Dáil debates

Tuesday, 5 March 2013

Health Insurance: Motion [Private Members]

 

8:00 pm

Photo of Michael MoynihanMichael Moynihan (Cork North West, Fianna Fail) | Oireachtas source

I compliment Deputy Kelleher on putting down this motion and I thank him for the opportunity to speak on it.

There is a number of issues in this regard. First, before I go into the motion itself, there are anomalies in the system. As public representatives, we meet people who come to us who would have had paid up membership of VHI or other insurers who, because of one application or one day in respite, the two-week respite would not be granted under the cover.
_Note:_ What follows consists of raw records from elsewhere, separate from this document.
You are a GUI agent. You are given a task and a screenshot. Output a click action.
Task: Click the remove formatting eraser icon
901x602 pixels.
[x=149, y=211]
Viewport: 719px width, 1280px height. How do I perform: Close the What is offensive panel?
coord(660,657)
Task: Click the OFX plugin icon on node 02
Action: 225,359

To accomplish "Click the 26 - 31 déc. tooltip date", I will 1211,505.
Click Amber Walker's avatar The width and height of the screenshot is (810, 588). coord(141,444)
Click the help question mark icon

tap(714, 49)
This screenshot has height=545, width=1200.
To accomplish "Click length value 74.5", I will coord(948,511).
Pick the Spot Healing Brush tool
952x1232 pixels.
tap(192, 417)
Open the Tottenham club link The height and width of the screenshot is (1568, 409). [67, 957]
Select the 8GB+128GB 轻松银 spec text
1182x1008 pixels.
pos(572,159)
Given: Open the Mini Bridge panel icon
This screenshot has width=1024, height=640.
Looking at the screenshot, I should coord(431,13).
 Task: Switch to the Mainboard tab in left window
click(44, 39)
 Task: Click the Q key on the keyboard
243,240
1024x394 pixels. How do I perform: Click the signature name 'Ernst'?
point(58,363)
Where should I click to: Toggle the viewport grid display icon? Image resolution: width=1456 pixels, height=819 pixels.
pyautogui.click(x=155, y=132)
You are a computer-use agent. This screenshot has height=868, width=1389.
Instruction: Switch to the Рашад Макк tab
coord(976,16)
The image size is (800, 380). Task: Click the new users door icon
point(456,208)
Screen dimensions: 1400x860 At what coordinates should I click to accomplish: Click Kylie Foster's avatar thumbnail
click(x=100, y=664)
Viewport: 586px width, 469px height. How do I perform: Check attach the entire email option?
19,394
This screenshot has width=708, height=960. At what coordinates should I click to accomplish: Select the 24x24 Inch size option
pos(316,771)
Also, recently there was a difficulty with the contents of a policy where a person under the age of 30 had been diagnosed with a serious cancer and, because of specific rules and regulations, was put outside of the insurance cover and was not able to benefit from it even though the person had paid it and the person's family had paid it right through from the time the person had been a young child.

The thrust of the motion relates to affordability of VHI cover and the situation families face who are making decisions on a daily basis as to whether they can continue with private health cover. The Government has flagged many policies on universal health cover but it remains the case that families throughout the country are making decisions on whether they will be able to continue with private health insurance. Those making that decision are predominantly within a certain age group. I refer to young families, those who have mortgage difficulties and those couples who would have lost one or more jobs and maybe have a significant mortgage commitment and have all the other add-on costs of children going to school, perhaps children going to college, etc. The families that are making these decisions are of the younger age group and are under considerable pressure.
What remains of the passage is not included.